Here are some healthy habits you can start today:
- Prioritise Good Sleep
Sleep is a cornerstone of health. Poor sleep can lead to low energy, poor focus, and increased stress, while quality sleep enhances physical and mental performance.
Tips for Better Sleep:
- Set a Consistent Schedule: Go to bed and wake up at the same time every day, even on weekends.
- Create a Sleep-Friendly Environment: Keep your bedroom dark, quiet, and cool. Invest in comfortable bedding and limit screen time an hour before bed to reduce blue light exposure.
- Wind Down Effectively: Develop a calming pre-sleep routine, such as reading, meditating, or light stretching.
- Watch Your Diet: Avoid caffeine and heavy meals before bedtime.
- Move More Throughout the Day
Regular physical activity doesn’t have to mean hours at the gym.
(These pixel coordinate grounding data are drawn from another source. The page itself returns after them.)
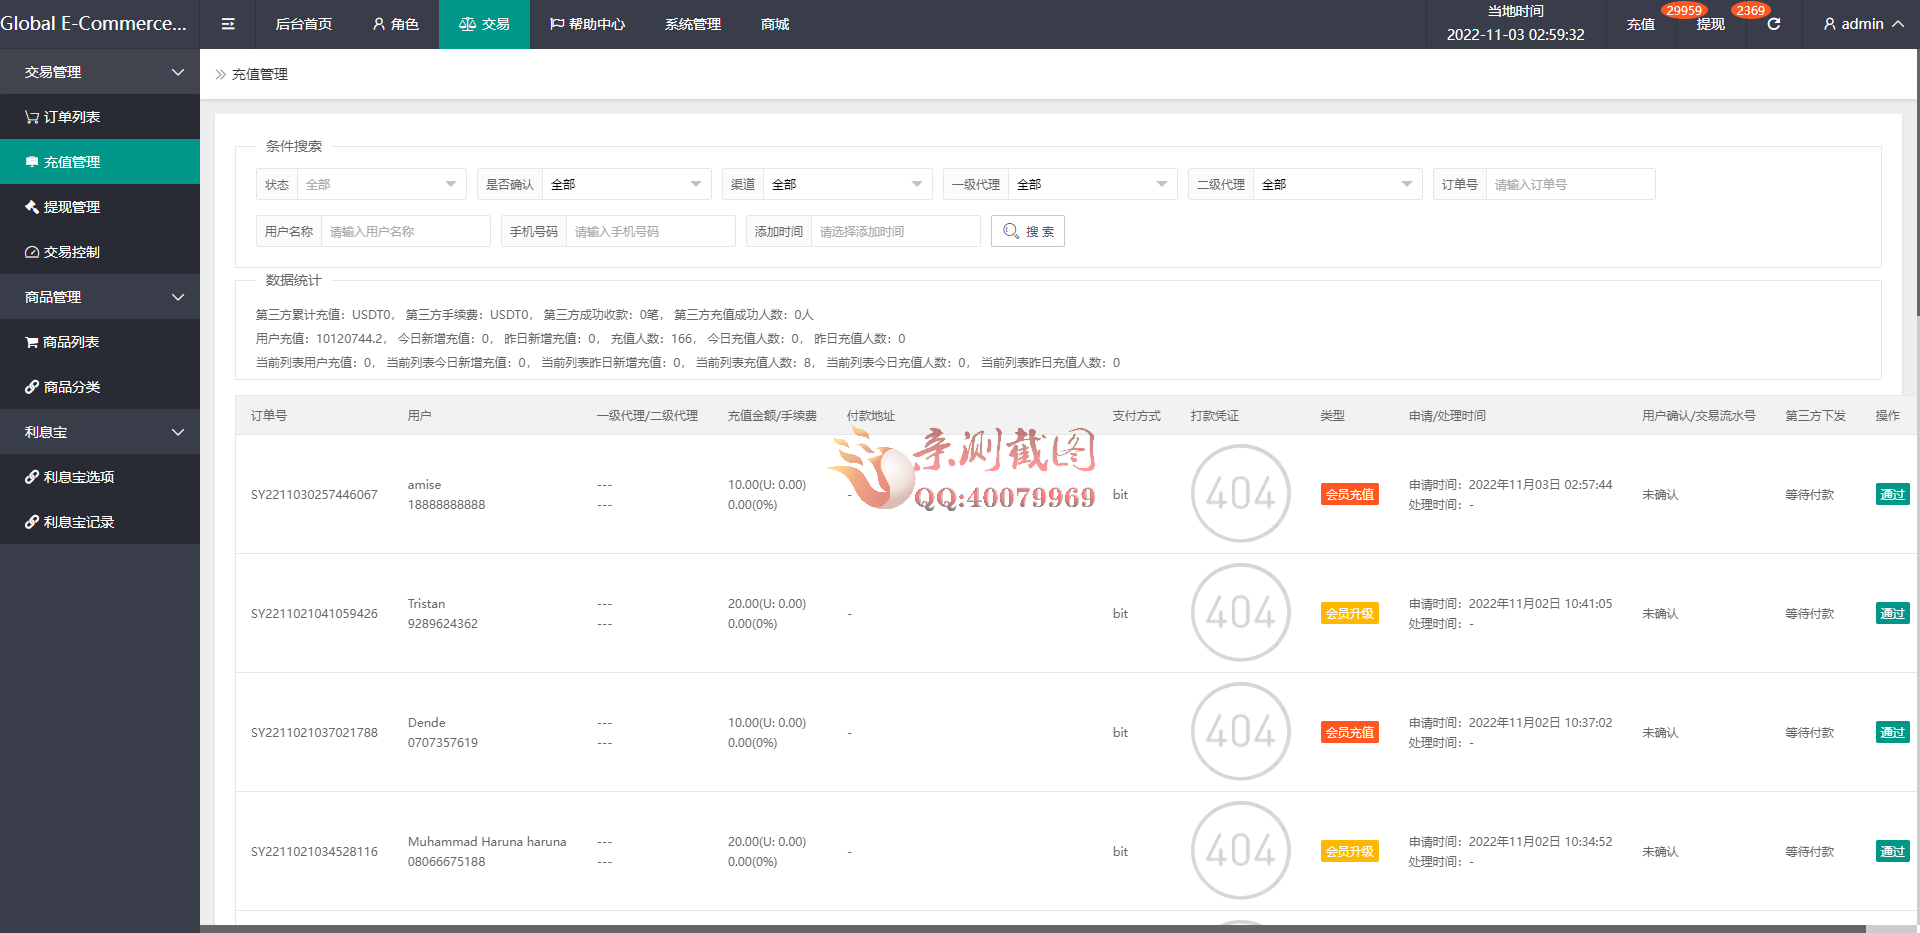Image resolution: width=1920 pixels, height=933 pixels.
Task: Click 通过 on the first order row
Action: pyautogui.click(x=1891, y=494)
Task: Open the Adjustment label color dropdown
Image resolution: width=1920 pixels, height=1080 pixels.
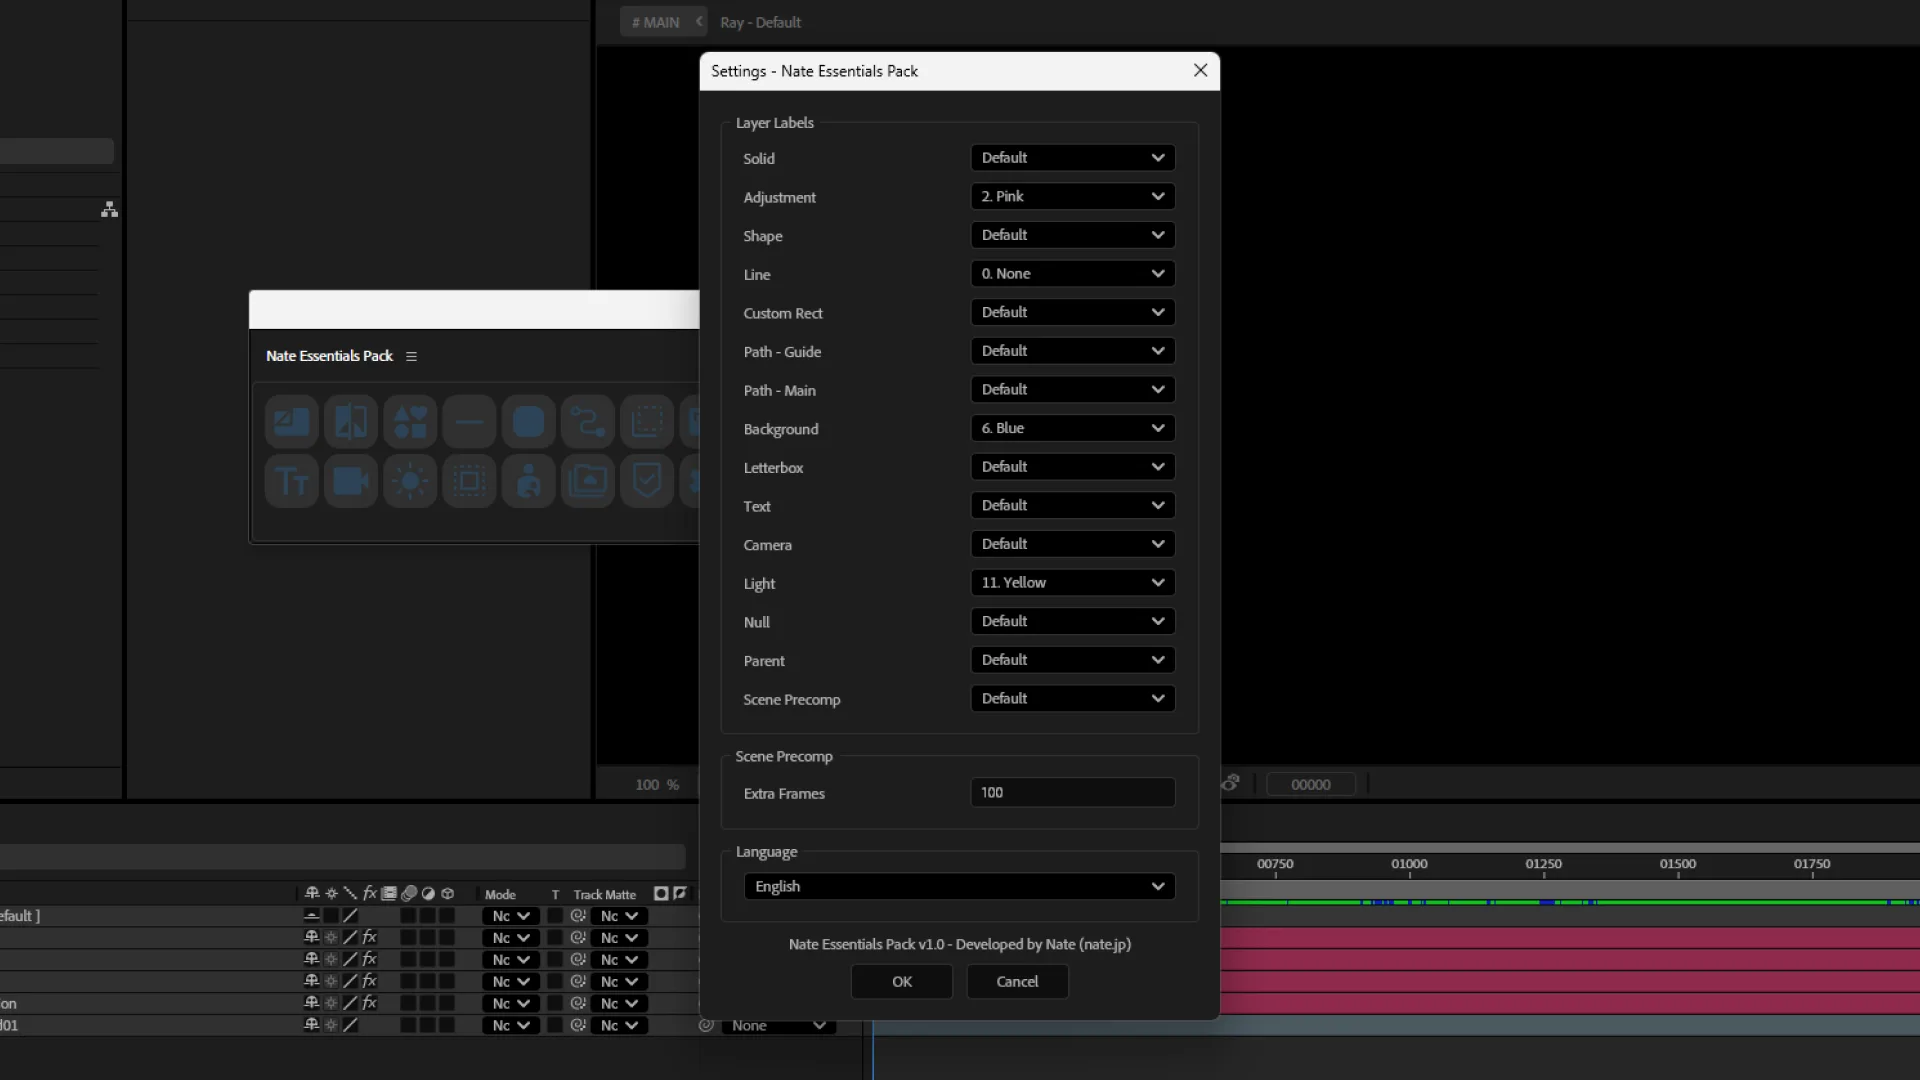Action: 1071,196
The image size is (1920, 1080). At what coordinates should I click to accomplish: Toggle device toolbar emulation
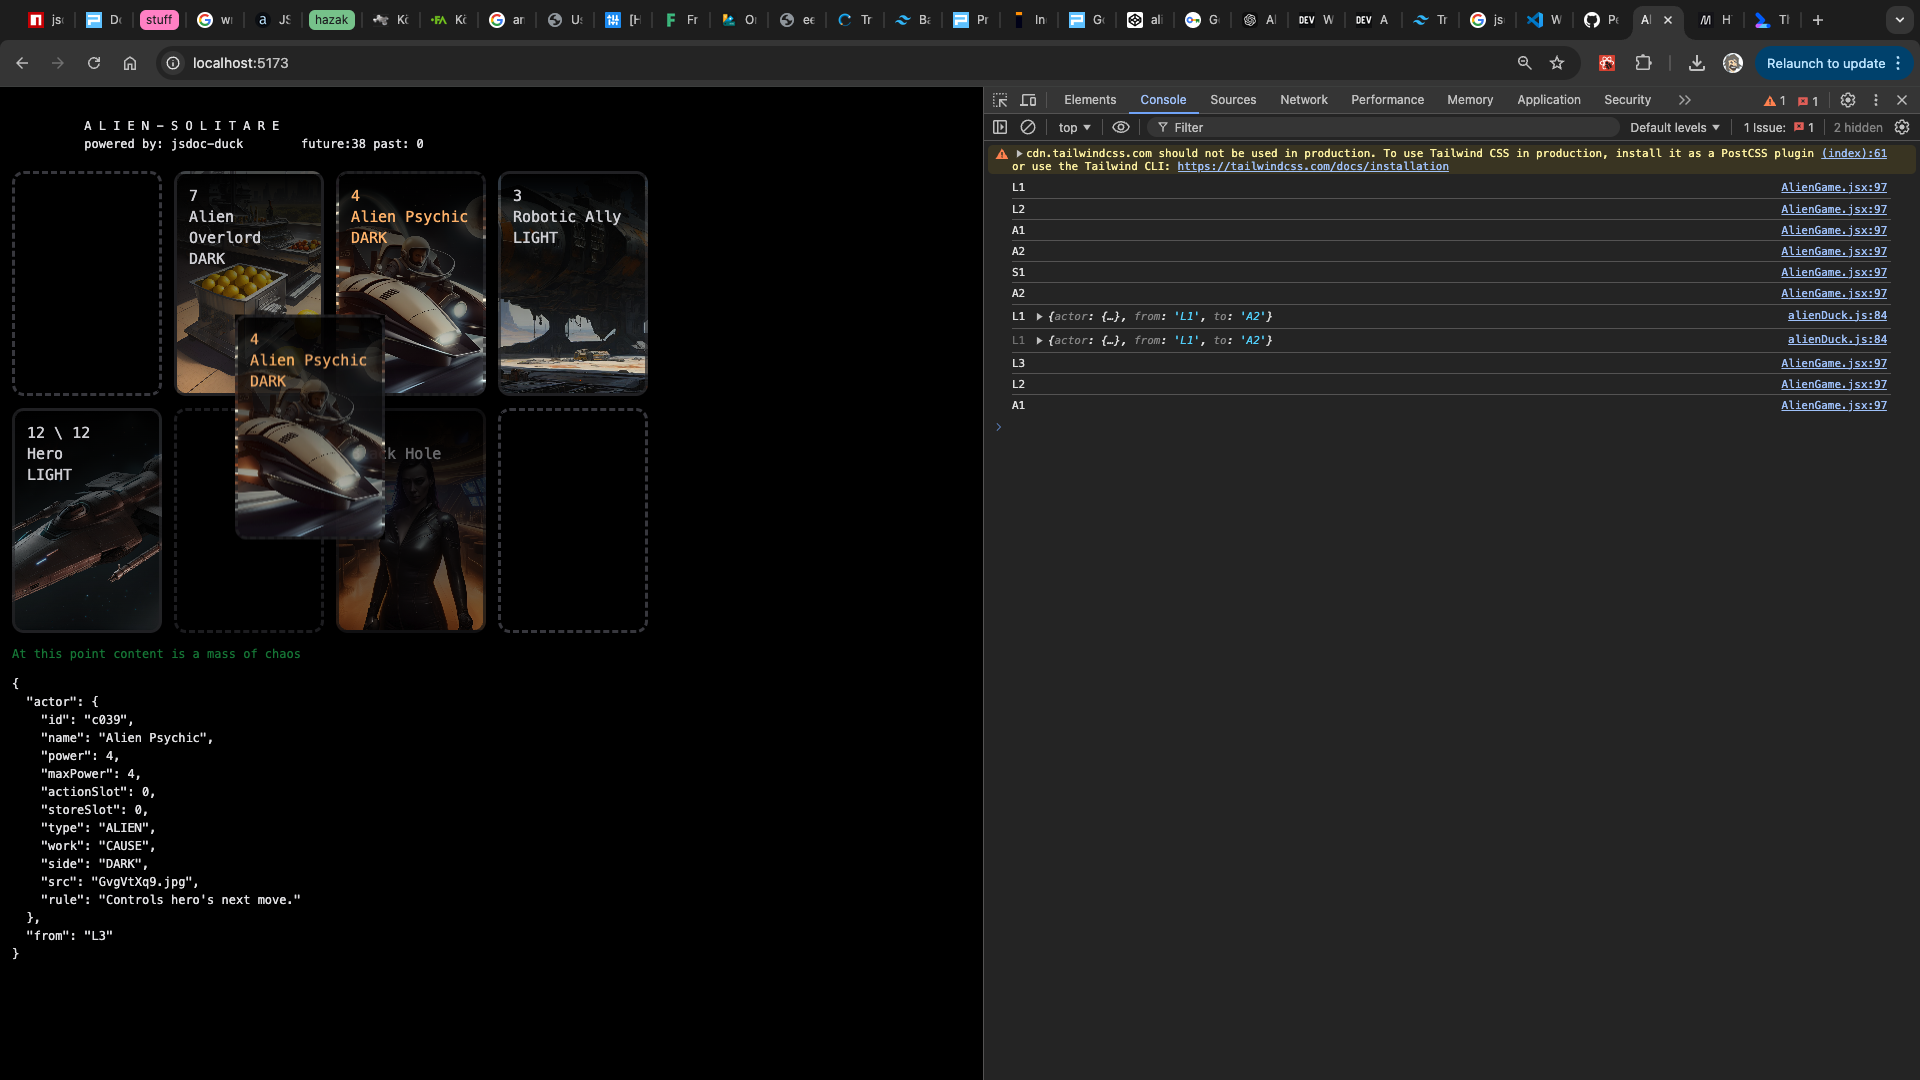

Short, consistent movements can significantly impact your health.
How to Incorporate Movement:
- Take Mini Breaks: If you have a desk job, stand up and stretch or walk for five minutes every hour.
- Opt for Active Transport: Walk or cycle for short trips instead of driving.
- Make it Fun: Choose activities you genuinely enjoy, like dancing, hiking, or swimming.
- Eat Mindfully
Healthy eating doesn’t have to mean a complete diet overhaul. Focus on small, sustainable changes that improve your relationship with food.
Tips for Mindful Eating:
- Plan Your Meals: Prepare balanced meals ahead of time to avoid unhealthy, last-minute choices.
- Slow Down: Eat without distractions, savouring each bite. This helps with portion control and better digestion.
- Incorporate More Whole Foods: Add more fruits, vegetables, whole grains, and lean proteins to your plate.
The goal is to make these habits part of your everyday routine. So here are some ways to make them stick!
- Track Your Progress
Keeping a journal or using a habit-tracking app can help you stay accountable. When you see tangible evidence of your progress, it reinforces your commitment and motivates you to keep going.
- Celebrate Small Wins
Each time you follow through on your habit, acknowledge the achievement, no matter how small. Celebrating milestones keeps the experience positive and enjoyable.
- Surround Yourself with Support
Let your family and friends know about your goals. Having a support system can keep you accountable and offer encouragement. Better yet, find a buddy to join you in building habits, like a workout partner or someone to swap healthy recipes with.
- Be Patient and Flexible
Habits take time to form—research suggests it can take anywhere from 21 to 66 days or longer for a habit to become automatic. Don’t get discouraged by setbacks; instead, focus on consistency.
Building healthy habits is one of the best investments you can make for yourself. By starting small, staying consistent, and focusing on practical, positive changes, you’ll set yourself up for success. Progress isn’t about perfection—it’s about showing up each day with intention.